Contabilidade de Carbono em Transformação: O Debate que Pode Redefinir o Futuro Sustentável
- Felipe Cunha

- 27 de abr.
- 2 min de leitura
A discussão sobre como medir e contabilizar as emissões de carbono ganhou novo fôlego com a iniciativa Carbon Measures, lançada na COP30 por gigantes como ExxonMobil, Bayer, Santander e Vale. O grupo questiona a precisão do atual padrão global, o GHG Protocol, usado há quase três décadas, e propõe uma abordagem inovadora: transformar cada produto em portador de sua própria pegada de carbono, permitindo comparações diretas entre itens como aço, petróleo e alimentos.
O modelo atual enfrenta críticas por depender fortemente de estimativas, especialmente no chamado escopo 3, que abrange emissões indiretas de fornecedores e consumidores. Esse escopo representa a maior parte da pegada de carbono das empresas, mas é o mais difícil de medir com precisão. A Carbon Measures defende que uma contabilidade mais granular e vinculada a produtos pode aumentar a transparência e estimular a demanda por soluções de baixo carbono.

A proposta se inspira em conceitos de contabilidade financeira, funcionando como um “imposto sobre valor agregado” do carbono.

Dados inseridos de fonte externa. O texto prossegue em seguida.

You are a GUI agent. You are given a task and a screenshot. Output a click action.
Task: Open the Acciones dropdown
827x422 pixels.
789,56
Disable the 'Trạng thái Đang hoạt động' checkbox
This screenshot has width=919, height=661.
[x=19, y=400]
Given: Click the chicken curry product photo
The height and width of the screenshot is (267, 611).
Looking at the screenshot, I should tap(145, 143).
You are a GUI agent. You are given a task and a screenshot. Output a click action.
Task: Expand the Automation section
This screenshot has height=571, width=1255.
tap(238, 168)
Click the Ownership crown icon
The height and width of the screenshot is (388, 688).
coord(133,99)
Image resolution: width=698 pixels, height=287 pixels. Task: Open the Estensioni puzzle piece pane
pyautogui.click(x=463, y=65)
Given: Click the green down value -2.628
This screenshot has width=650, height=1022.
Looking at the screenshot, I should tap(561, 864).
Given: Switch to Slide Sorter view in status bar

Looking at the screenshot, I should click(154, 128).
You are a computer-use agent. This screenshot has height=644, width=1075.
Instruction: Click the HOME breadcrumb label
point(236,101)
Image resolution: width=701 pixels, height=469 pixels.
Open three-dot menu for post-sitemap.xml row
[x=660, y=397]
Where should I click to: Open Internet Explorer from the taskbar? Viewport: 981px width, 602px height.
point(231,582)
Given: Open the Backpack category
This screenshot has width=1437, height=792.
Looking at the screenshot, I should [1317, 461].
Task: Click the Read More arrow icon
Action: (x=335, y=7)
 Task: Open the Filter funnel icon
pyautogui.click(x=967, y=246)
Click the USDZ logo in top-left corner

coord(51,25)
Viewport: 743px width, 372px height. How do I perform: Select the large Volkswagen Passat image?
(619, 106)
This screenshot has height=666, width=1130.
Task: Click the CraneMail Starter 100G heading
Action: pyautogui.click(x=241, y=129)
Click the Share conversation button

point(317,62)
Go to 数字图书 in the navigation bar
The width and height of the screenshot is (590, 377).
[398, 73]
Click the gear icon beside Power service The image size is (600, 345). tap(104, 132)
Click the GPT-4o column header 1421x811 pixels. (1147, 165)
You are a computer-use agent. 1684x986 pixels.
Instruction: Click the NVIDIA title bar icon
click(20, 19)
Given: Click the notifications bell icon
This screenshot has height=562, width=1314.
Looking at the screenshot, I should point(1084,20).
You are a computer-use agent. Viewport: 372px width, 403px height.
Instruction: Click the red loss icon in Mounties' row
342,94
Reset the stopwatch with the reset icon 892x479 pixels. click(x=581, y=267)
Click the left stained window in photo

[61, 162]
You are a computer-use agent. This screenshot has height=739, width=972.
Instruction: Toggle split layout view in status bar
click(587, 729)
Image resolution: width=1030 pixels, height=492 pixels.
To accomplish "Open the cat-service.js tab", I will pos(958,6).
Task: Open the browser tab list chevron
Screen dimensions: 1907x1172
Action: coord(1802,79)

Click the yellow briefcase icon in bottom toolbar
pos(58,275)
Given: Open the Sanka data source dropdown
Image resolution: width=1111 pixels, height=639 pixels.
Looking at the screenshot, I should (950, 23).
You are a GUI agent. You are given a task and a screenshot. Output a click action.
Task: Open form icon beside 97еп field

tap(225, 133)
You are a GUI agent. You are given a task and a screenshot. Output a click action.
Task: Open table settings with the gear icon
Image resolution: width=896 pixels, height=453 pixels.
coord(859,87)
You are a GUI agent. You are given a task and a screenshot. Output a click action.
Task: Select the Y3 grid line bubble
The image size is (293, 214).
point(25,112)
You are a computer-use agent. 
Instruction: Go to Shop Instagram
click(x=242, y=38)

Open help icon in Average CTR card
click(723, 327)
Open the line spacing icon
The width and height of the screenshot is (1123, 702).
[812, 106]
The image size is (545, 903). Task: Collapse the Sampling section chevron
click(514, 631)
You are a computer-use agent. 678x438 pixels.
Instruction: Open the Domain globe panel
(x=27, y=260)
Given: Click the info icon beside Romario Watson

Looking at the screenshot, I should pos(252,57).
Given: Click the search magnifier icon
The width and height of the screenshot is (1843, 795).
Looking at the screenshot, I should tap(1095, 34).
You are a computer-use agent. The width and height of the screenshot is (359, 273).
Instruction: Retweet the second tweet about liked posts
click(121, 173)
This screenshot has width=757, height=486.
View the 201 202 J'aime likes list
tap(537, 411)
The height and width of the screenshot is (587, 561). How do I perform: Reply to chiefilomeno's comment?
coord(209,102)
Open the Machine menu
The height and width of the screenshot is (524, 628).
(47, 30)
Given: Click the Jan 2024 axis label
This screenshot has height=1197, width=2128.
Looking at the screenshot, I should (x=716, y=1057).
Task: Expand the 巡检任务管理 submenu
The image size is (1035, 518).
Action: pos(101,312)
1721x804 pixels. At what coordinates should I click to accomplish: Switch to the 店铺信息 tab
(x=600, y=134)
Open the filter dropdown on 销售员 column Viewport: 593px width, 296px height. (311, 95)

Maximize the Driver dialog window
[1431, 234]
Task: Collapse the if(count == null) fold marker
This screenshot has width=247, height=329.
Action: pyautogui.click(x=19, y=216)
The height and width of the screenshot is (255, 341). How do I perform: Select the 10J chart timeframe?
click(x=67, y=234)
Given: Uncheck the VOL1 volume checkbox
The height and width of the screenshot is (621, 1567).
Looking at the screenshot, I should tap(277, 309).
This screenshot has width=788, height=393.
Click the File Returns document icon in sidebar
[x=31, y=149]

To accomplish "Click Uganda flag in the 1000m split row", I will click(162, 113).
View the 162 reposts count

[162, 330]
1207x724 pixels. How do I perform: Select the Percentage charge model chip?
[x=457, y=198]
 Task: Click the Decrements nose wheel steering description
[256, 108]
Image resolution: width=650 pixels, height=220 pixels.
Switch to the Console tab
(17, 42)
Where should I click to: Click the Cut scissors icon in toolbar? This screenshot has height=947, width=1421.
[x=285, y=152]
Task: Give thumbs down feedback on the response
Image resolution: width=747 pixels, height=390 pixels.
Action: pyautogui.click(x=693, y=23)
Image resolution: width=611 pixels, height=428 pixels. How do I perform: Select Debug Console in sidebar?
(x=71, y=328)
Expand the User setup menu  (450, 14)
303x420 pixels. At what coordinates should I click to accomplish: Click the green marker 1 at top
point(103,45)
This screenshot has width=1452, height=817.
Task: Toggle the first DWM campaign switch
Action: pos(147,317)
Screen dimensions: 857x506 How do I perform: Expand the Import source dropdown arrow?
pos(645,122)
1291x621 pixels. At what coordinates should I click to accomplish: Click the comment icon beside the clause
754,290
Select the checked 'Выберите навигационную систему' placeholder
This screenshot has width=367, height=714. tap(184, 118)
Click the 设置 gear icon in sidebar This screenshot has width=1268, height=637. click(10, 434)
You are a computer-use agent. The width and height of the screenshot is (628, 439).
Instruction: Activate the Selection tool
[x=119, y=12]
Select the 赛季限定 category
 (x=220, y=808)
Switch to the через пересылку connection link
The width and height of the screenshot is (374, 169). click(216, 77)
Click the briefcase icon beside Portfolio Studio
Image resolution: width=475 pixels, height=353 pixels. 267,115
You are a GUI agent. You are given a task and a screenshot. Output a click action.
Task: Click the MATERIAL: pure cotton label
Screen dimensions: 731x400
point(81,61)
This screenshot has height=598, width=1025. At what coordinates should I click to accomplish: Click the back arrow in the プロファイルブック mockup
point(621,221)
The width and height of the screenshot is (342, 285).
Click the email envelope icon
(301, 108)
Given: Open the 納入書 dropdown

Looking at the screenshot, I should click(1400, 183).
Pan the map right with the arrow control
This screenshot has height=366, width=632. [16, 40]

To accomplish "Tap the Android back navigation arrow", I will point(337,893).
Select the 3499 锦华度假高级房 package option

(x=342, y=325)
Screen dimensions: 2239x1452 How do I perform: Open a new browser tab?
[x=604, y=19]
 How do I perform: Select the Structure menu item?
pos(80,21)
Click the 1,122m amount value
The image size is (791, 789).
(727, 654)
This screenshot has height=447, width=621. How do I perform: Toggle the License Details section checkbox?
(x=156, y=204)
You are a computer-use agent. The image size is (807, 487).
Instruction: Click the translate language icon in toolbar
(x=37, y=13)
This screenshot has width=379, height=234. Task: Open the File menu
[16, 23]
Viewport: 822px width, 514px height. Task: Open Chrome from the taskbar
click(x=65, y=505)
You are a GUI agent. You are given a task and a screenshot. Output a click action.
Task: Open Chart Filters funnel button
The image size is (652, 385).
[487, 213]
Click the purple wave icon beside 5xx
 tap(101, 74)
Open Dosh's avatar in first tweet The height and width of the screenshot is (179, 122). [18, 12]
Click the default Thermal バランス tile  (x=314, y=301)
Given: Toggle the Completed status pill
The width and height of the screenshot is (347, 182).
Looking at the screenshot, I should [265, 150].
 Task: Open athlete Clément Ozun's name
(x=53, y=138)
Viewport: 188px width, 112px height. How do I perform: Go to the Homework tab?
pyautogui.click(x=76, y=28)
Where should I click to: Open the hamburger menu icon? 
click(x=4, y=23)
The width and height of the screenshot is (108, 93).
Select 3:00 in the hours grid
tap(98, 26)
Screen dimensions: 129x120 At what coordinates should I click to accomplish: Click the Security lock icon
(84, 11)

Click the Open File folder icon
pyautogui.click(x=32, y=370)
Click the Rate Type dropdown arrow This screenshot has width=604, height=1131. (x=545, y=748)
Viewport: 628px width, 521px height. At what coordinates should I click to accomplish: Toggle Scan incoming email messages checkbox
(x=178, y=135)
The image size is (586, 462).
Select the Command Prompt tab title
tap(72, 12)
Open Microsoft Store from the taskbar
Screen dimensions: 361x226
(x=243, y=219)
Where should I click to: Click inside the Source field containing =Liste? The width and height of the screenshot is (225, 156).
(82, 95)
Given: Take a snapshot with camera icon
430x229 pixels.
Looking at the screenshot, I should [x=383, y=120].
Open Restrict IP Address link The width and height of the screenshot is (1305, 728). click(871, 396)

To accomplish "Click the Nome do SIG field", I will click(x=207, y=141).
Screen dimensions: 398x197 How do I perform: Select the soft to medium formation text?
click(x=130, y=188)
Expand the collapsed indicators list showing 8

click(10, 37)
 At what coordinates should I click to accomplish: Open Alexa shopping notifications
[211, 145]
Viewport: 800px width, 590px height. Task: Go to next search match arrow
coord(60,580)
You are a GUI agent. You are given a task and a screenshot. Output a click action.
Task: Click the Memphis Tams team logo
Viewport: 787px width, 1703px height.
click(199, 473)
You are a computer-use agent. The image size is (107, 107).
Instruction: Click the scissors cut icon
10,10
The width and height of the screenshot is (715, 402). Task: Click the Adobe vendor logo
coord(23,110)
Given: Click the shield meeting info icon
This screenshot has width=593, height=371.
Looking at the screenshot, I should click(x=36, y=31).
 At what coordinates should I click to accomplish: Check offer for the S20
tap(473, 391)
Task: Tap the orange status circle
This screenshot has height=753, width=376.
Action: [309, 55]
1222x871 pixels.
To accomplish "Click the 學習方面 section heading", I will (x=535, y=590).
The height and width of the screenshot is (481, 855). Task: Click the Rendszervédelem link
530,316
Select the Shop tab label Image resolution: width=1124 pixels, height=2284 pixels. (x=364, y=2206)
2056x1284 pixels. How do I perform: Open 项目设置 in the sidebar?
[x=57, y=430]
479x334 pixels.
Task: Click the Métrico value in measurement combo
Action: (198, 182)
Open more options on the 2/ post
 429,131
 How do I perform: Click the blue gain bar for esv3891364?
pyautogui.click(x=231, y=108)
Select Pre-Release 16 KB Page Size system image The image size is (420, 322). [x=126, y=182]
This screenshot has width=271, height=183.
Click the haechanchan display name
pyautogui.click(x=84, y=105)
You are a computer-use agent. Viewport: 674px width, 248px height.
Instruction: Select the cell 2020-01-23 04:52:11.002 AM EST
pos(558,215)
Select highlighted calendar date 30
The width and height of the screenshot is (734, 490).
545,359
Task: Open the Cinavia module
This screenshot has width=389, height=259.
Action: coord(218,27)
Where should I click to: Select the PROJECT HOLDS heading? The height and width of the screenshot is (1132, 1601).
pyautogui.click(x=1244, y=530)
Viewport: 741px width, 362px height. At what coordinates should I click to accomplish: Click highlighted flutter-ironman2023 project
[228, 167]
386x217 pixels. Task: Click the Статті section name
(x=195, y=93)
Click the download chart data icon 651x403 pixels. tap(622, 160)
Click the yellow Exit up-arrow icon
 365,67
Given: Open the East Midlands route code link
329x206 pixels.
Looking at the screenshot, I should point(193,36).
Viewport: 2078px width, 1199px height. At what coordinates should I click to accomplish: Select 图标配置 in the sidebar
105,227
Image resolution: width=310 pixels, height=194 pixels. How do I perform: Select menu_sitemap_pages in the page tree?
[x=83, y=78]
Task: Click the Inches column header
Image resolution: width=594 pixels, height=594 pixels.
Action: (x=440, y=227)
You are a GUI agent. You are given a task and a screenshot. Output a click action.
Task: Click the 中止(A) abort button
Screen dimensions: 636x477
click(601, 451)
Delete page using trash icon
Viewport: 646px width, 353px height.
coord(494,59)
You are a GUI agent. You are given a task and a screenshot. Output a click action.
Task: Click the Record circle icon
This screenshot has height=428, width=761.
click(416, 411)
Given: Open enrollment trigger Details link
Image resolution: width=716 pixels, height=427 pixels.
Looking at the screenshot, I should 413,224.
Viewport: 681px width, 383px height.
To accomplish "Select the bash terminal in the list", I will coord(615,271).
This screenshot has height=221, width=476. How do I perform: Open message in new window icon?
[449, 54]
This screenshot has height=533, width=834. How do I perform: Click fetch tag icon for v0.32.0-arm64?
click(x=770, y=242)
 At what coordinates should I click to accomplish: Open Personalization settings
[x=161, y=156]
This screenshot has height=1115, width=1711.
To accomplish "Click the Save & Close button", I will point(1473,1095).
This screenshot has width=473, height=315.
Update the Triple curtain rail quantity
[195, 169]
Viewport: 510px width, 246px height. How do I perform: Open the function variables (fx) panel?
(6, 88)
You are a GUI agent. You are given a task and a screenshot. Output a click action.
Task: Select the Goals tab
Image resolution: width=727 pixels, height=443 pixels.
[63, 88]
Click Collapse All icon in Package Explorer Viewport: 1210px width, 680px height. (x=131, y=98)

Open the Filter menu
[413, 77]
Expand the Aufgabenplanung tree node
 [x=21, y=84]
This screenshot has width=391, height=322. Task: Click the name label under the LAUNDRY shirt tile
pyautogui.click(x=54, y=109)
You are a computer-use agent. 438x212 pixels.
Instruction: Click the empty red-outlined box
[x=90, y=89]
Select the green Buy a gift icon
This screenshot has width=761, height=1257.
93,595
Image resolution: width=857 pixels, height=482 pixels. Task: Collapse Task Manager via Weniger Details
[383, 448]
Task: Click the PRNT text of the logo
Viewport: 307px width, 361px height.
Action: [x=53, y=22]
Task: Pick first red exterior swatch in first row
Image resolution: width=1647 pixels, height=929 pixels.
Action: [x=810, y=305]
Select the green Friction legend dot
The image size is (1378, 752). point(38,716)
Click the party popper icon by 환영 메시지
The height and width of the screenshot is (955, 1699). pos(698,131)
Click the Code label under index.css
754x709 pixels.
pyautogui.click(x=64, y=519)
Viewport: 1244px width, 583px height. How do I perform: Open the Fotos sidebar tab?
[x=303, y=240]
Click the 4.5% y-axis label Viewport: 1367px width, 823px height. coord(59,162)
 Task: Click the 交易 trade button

A cada etapa da cadeia produtiva, o passivo de carbono seria transferido junto com o produto, evitando duplicidades e criando uma lógica rastreável. Essa ideia, conhecida como E-liability, foi desenvolvida por acadêmicos de Harvard e Oxford e já recebeu reconhecimento como inovação em gestão.
Apesar do potencial, especialistas alertam para desafios operacionais significativos. Setores como o agronegócio, altamente dependentes de variáveis ambientais, enfrentariam dificuldades em padronizar dados confiáveis. Além disso, há receios de que a coexistência de múltiplos padrões fragmente informações e aumente os custos da transição energética.
Outro ponto polêmico é a redistribuição da responsabilidade climática. No novo modelo, as emissões geradas pelo consumo final de combustíveis fósseis seriam transferidas ao consumidor, reduzindo o peso no inventário das petroleiras. Críticos afirmam que isso pode desviar o foco das metas de descarbonização e enfraquecer a responsabilização das grandes corporações.
Ainda em fase inicial, a Carbon Measures planeja lançar metodologias em dois anos e expandir para 100 empresas em até sete anos. O debate, no entanto, já evidencia uma questão central: como equilibrar precisão, transparência e viabilidade prática na contabilidade de carbono, sem perder de vista a urgência da ação climática.